* [Task brief] Rewrite the records from the line that contains "Click the 9.5 length dimension" through the line that contains "Screen dimensions: 360x411 click(x=218, y=288)", replacing "heading" with "title" and leaving everything else unchanged. Return only those lines.
____ Information given
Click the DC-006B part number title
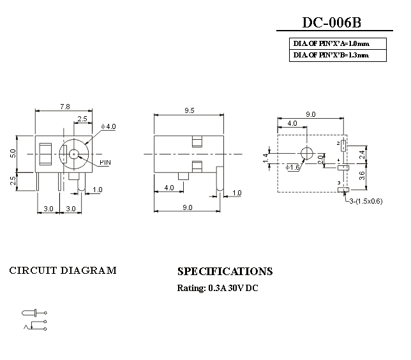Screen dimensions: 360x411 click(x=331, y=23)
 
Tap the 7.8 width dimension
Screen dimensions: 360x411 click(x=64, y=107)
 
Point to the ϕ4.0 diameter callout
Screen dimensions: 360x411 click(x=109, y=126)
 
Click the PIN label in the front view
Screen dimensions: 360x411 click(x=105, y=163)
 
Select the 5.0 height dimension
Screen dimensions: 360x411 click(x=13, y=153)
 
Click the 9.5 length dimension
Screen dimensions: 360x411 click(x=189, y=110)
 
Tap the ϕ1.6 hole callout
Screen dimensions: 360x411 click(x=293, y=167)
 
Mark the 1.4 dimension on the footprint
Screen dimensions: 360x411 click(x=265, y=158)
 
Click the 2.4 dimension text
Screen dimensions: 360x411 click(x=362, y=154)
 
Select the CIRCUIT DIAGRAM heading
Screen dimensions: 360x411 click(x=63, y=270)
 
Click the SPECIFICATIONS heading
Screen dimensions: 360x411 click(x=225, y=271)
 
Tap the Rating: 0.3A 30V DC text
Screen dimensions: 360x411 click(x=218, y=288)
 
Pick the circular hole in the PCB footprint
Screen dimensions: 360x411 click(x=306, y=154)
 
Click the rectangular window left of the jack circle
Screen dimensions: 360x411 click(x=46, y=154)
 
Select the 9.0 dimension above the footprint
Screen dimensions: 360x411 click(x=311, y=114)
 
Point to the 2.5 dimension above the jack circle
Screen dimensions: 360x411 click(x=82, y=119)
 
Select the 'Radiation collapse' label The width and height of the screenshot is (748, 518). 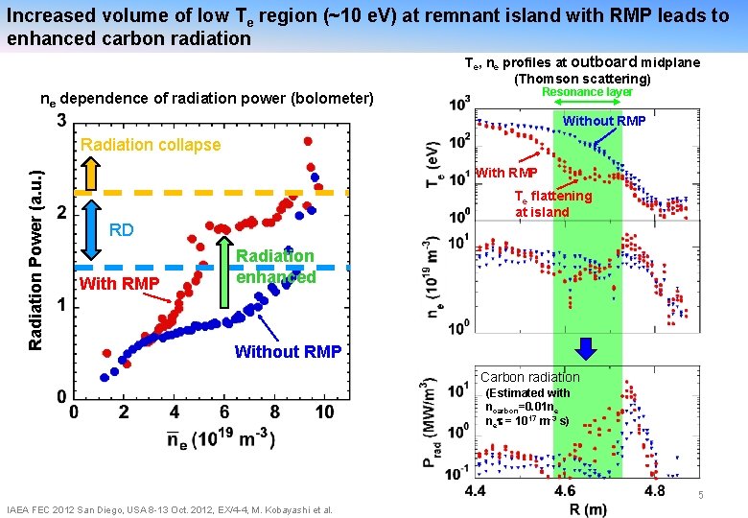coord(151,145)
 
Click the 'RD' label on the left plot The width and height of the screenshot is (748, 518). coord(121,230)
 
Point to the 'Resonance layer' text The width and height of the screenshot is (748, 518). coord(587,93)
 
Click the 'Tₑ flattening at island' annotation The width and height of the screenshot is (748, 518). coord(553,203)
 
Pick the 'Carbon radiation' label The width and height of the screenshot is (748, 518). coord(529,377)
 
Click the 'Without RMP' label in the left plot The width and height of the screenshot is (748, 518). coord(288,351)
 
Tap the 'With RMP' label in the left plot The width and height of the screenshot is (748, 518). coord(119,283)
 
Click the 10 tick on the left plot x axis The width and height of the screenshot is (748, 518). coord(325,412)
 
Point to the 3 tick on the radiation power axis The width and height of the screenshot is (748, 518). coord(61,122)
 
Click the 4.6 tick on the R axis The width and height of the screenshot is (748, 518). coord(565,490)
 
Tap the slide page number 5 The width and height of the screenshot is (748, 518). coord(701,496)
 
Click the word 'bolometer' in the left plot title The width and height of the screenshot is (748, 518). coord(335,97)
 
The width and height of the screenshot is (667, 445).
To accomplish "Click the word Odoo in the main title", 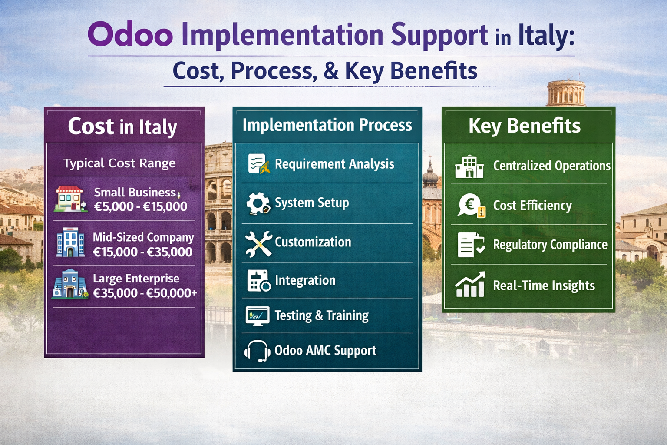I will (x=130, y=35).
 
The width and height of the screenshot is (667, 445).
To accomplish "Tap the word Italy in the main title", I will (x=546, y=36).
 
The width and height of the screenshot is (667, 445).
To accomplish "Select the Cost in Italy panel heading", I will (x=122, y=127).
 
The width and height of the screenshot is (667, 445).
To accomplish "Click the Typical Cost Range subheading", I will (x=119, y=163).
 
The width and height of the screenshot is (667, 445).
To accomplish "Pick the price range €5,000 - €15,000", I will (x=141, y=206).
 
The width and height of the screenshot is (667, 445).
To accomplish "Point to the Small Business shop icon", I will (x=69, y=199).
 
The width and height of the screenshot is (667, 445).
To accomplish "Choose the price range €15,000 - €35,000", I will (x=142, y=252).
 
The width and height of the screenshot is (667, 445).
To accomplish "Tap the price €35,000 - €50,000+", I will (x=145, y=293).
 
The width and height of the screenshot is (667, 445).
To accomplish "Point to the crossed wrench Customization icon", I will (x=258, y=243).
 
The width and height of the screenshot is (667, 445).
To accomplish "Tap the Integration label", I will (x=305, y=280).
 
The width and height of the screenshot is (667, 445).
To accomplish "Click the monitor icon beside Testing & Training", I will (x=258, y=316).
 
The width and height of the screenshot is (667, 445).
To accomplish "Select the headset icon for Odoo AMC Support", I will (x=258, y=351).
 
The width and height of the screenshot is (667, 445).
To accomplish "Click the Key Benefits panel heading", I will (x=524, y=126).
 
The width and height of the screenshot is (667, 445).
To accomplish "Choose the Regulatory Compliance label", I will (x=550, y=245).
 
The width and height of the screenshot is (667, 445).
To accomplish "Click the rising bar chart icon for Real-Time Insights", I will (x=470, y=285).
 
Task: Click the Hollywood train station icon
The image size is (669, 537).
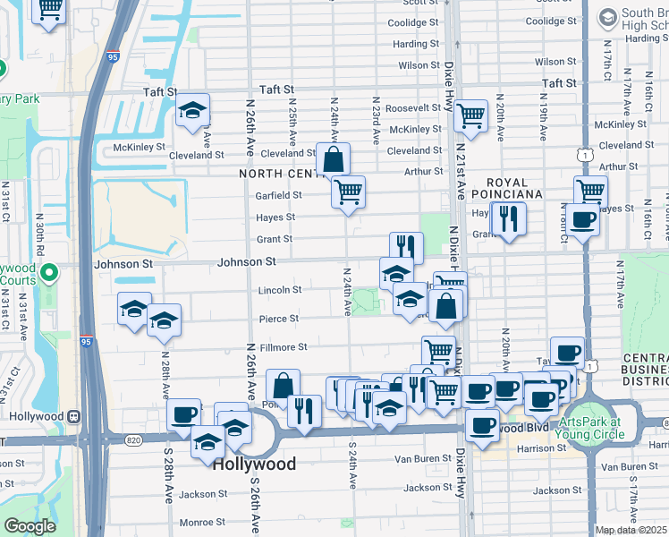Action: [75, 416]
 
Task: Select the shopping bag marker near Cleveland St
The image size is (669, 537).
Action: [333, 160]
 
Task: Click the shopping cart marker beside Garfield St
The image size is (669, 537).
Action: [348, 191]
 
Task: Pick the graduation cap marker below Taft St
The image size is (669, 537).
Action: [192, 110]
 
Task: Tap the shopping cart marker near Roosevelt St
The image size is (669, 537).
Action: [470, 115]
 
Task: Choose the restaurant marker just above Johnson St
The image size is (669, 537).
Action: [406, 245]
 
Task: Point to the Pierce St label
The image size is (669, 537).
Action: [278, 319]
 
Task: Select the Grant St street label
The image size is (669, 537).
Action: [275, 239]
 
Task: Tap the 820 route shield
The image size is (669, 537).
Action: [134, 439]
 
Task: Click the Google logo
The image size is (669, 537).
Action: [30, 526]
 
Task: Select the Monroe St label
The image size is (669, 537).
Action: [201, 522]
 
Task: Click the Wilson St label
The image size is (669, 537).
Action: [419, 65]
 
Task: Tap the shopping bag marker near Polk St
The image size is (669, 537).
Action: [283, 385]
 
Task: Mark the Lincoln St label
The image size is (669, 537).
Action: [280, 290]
________
* [Answer]
Click the 9.5 length dimension
Screen dimensions: 360x411 click(x=189, y=110)
 
Tap the ϕ1.6 hole callout
Screen dimensions: 360x411 click(x=293, y=167)
 
Mark the 1.4 dimension on the footprint
Screen dimensions: 360x411 click(x=265, y=158)
 
Click the 2.4 dimension text
Screen dimensions: 360x411 click(x=362, y=154)
 
Select the CIRCUIT DIAGRAM title
Screen dimensions: 360x411 click(x=63, y=270)
 
Click the SPECIFICATIONS title
Screen dimensions: 360x411 click(x=225, y=271)
 
Tap the Rating: 0.3A 30V DC text
Screen dimensions: 360x411 click(x=218, y=288)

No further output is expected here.